▶ [EXERCISE AIM]: Copy out the listing exactly.

▶ [RECORDED INFORMATION]:
===============
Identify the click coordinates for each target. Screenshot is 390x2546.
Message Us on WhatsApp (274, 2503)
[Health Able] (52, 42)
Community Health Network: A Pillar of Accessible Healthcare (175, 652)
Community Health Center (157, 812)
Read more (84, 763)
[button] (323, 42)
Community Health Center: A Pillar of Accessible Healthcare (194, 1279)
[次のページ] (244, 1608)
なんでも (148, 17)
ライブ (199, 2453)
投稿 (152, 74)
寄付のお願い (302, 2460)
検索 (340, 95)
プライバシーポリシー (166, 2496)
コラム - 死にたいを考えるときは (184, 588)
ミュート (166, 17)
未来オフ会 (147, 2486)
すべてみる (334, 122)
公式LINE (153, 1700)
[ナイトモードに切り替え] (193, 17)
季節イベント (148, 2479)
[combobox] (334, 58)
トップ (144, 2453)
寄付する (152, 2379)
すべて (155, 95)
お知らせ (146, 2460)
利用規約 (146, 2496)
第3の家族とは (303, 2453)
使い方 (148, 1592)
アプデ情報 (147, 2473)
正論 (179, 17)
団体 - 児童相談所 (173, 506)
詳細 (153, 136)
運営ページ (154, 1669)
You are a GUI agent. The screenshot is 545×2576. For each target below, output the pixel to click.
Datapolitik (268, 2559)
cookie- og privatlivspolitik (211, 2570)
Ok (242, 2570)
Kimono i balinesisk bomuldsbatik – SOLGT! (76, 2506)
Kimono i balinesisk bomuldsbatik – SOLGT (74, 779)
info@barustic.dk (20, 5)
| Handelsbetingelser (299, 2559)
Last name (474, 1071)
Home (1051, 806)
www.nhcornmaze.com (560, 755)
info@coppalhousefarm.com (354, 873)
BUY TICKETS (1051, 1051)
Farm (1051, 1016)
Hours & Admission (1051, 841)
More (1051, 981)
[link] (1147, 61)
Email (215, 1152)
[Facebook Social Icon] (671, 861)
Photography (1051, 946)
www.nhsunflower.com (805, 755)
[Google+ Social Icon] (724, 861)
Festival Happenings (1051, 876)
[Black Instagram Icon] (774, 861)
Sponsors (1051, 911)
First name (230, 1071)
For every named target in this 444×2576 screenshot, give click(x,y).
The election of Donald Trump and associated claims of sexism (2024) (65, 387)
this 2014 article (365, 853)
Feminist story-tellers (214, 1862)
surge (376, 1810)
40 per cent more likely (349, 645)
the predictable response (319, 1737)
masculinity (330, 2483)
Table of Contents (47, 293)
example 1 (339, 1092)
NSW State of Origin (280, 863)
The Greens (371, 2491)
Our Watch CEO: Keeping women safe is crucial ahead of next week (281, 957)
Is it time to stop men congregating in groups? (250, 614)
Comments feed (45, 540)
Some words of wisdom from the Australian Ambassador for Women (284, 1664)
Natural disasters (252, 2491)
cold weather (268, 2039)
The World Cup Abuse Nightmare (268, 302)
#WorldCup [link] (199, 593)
===============
▶ [EXERCISE RESPONSE]:
Identify the click coordinates for each target. Screenshot is 390x2546.
Message Us on WhatsApp (274, 2503)
[Health Able] (52, 42)
Community Health Network: A Pillar of Accessible Healthcare (175, 652)
Community Health Center (157, 812)
Read more (84, 763)
[button] (323, 42)
Community Health Center: A Pillar of Accessible Healthcare (194, 1279)
[次のページ] (244, 1608)
なんでも (148, 17)
ライブ (199, 2453)
投稿 (152, 74)
寄付のお願い (302, 2460)
検索 (340, 95)
プライバシーポリシー (166, 2496)
コラム - 死にたいを考えるときは (184, 588)
ミュート (166, 17)
未来オフ会 (147, 2486)
すべてみる (334, 122)
公式LINE (153, 1700)
[ナイトモードに切り替え] (193, 17)
季節イベント (148, 2479)
[combobox] (334, 58)
トップ (144, 2453)
寄付する (152, 2379)
すべて (155, 95)
お知らせ (146, 2460)
利用規約 (146, 2496)
第3の家族とは (303, 2453)
使い方 (148, 1592)
アプデ情報 (147, 2473)
正論 (179, 17)
団体 - 児童相談所 (173, 506)
詳細 (153, 136)
運営ページ (154, 1669)
You are a GUI agent. The screenshot is 545×2576. For each target below, output the pixel to click.
Datapolitik (268, 2559)
cookie- og privatlivspolitik (211, 2570)
Ok (242, 2570)
Kimono i balinesisk bomuldsbatik – SOLGT! (76, 2506)
Kimono i balinesisk bomuldsbatik – SOLGT (74, 779)
info@barustic.dk (20, 5)
| Handelsbetingelser (299, 2559)
Last name (474, 1071)
Home (1051, 806)
www.nhcornmaze.com (560, 755)
info@coppalhousefarm.com (354, 873)
BUY TICKETS (1051, 1051)
Farm (1051, 1016)
Hours & Admission (1051, 841)
More (1051, 981)
[link] (1147, 61)
Email (215, 1152)
[Facebook Social Icon] (671, 861)
Photography (1051, 946)
www.nhsunflower.com (805, 755)
[Google+ Social Icon] (724, 861)
Festival Happenings (1051, 876)
[Black Instagram Icon] (774, 861)
Sponsors (1051, 911)
First name (230, 1071)
For every named target in this 444×2576 screenshot, give click(x,y).
The election of Donald Trump and associated claims of sexism (2024) (65, 387)
this 2014 article (365, 853)
Feminist story-tellers (214, 1862)
surge (376, 1810)
40 per cent more likely (349, 645)
the predictable response (319, 1737)
masculinity (330, 2483)
Table of Contents (47, 293)
example 1 (339, 1092)
NSW State of Origin (280, 863)
The Greens (371, 2491)
Our Watch CEO: Keeping women safe is crucial ahead of next week (281, 957)
Is it time to stop men congregating in groups? (250, 614)
Comments feed (45, 540)
Some words of wisdom from the Australian Ambassador for Women (284, 1664)
Natural disasters (252, 2491)
cold weather (268, 2039)
The World Cup Abuse Nightmare (268, 302)
#WorldCup [link] (199, 593)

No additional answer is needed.